The shul president confers with the Torah reader, a young man draped in a long, flowing tallit whose children play nearby with a worshiper’s service dog. Most of the small group focuses on the pajama-clad kids joyfully petting the canine, but the shul president calls to me. “Alan,” he says. “Your mom’s yahrzeit?”

Nervously, I nod and think to myself, “Boy, does this guy have a good memory or what?”

Candle

Soon, the service begins. Worshipers rock back and forth, holding siddurim with their eyes tightly shut and singing the ancient prayers with kavanah, intention. I cover my eyes while chanting the Shema, but soon my thoughts drift back to my mother. Five years, I realize, is no longer a “recently.” It’s actually “a while ago.”

I scan the room and study the intense, davening faces. Standing during the silent prayer, I turn to my right and look at the rows of memorial plaques posted on the wall. I examine the names engraved on this ancient brass board and wonder who these people were, and if I possibly knew some of them over the years. I read the dates of their deaths, and think of those who loved them so much that they purchased a memorial plaque.

Then, I see a single sheet of wrinkled white paper taped loosely to the top of the memorial board. For some reason, I hadn’t noticed it before, with its double-spaced lines bearing a handwritten list of names. I squint at the top of the paper, just out of curiosity, and can’t believe my eyes. I see my mother’s name, written next to my own with the word son.

At first I’m baffled, and then I realize that the shul must keep a running tab of worshipers and their deceased loved ones by order of yahrzeit for every day of the year. Even for folks like me who don’t come around regularly.
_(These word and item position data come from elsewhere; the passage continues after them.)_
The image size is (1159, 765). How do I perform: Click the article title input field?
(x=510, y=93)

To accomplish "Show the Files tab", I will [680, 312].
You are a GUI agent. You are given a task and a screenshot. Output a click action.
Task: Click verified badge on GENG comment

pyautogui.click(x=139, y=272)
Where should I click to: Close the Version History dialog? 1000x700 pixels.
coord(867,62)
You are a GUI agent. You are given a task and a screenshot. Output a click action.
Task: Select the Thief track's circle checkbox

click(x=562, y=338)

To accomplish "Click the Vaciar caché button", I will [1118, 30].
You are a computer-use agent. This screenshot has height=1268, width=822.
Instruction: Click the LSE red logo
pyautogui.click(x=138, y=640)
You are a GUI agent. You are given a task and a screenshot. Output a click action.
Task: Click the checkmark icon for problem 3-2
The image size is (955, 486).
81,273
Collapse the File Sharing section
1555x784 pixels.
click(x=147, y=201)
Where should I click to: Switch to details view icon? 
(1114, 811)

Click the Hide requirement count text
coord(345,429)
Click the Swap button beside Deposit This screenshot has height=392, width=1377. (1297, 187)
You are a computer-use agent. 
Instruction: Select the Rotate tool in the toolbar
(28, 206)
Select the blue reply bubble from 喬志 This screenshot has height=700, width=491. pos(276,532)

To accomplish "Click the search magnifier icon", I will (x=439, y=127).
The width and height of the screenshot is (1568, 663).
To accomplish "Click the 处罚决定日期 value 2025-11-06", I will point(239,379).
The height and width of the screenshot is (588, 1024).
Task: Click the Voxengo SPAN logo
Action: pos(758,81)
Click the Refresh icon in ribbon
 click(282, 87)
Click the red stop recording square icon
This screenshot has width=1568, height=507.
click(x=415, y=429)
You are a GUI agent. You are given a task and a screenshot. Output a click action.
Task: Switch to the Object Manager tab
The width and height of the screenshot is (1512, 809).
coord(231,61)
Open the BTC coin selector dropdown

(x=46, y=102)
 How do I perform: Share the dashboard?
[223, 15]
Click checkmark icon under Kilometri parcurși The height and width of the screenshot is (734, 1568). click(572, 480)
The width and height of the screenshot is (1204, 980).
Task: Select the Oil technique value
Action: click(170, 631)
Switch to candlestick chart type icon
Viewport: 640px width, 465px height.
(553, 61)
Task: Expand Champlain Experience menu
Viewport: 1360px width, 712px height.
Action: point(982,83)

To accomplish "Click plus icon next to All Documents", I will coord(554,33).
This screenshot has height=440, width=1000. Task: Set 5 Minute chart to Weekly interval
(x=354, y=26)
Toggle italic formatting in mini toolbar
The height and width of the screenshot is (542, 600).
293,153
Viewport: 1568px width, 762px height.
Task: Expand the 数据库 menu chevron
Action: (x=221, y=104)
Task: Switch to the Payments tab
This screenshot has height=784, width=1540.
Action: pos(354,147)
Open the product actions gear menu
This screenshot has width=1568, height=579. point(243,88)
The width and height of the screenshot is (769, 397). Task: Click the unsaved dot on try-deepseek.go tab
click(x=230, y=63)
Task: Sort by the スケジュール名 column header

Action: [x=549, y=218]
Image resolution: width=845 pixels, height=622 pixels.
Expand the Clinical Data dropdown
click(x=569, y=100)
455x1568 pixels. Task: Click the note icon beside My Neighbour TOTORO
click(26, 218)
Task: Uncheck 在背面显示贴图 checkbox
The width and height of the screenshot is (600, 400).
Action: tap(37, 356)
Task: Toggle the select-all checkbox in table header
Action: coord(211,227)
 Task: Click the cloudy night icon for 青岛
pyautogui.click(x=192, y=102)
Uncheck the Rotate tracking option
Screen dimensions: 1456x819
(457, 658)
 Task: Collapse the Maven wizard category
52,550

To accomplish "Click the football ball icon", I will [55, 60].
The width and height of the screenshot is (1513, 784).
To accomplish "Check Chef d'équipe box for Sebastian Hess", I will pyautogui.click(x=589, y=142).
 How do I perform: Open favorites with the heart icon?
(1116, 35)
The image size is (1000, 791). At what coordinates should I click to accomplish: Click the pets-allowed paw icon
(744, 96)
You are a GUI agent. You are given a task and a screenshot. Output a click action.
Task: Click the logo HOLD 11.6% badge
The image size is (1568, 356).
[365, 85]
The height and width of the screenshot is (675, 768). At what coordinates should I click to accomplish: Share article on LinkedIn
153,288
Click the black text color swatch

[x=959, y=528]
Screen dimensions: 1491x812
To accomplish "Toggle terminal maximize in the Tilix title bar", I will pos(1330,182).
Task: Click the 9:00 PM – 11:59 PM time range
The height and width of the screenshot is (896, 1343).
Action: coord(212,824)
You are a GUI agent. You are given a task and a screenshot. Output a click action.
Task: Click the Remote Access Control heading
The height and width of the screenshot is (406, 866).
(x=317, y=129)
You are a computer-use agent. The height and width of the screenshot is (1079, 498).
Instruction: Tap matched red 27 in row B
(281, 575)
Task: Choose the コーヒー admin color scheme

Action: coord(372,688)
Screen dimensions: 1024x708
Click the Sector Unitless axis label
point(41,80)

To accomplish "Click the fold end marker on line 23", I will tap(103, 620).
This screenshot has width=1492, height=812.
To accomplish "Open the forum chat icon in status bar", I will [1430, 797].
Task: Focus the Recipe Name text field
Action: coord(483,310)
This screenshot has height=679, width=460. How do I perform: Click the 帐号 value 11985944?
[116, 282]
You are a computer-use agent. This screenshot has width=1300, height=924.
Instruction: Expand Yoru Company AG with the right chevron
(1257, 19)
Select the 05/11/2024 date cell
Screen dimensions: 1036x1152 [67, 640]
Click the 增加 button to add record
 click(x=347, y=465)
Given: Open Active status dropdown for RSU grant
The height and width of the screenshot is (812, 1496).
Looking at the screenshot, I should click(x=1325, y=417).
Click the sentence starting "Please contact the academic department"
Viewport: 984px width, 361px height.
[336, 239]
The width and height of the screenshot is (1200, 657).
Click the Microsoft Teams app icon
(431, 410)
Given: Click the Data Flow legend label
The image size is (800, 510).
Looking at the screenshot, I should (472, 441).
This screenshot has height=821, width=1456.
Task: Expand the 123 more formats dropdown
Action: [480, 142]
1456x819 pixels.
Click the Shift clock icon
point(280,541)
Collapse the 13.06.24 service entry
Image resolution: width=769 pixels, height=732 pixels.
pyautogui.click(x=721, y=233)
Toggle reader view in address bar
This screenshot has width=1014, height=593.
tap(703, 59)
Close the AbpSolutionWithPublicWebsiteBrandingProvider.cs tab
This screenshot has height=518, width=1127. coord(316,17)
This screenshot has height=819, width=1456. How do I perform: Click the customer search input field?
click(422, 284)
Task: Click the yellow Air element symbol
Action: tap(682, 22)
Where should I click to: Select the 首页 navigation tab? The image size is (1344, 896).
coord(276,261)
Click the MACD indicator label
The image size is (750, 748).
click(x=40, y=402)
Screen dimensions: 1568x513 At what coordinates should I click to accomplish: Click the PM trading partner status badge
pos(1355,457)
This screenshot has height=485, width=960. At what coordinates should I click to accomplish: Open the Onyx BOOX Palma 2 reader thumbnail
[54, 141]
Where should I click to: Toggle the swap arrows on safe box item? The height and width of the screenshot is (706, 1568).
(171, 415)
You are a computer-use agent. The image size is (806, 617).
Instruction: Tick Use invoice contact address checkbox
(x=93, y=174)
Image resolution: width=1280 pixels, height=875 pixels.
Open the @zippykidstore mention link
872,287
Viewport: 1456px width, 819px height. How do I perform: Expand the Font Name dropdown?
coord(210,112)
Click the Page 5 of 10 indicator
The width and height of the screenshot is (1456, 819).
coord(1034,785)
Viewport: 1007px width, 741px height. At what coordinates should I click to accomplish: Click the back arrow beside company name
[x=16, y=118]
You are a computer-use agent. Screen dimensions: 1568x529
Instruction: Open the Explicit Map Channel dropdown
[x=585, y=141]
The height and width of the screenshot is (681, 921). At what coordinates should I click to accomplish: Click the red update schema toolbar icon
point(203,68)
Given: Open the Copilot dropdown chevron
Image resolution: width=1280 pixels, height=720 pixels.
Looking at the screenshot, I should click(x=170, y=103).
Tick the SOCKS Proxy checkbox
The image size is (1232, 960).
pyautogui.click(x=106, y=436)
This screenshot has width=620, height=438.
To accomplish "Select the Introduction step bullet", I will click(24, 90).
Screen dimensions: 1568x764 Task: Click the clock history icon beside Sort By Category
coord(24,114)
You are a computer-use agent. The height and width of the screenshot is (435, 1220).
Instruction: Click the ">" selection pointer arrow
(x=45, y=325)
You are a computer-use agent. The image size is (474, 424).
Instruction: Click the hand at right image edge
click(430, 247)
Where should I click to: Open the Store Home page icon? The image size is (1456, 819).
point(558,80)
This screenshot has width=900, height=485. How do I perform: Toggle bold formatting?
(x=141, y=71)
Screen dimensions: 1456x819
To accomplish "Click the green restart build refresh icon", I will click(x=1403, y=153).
Eastern State Penitentiary
(Photo by Alan Feiler)

My mind starts to race and I recall the hazy morning after my mother’s funeral, when an out-of-town friend and I dropped by this very minyan so I could say Kaddish for my mom for the first time. The minyan members had just completed the Shacharit service but when learning of my recent loss, they started all over again. Despite having their own busy lives to attend to on that weekday morning shortly before Yom Kippur, they wanted to make sure that a fellow Jew was able to say Kaddish for their loved one.

“I almost lost it right then and there when they did that for you,” my buddy later confessed.

As I stare at the paper bearing my mother’s name and my own, I try to process this humble, unobtrusive act of kindness and respect. I think about how I actually don’t belong to this shul, never paid membership dues or contributed to a building fund, and haven’t even shown my face here in years. Yet, they still remember me in my hour of mourning and sorrow, even if I somehow had let them slip from my mind.

It’s one kind favor I won’t soon forget.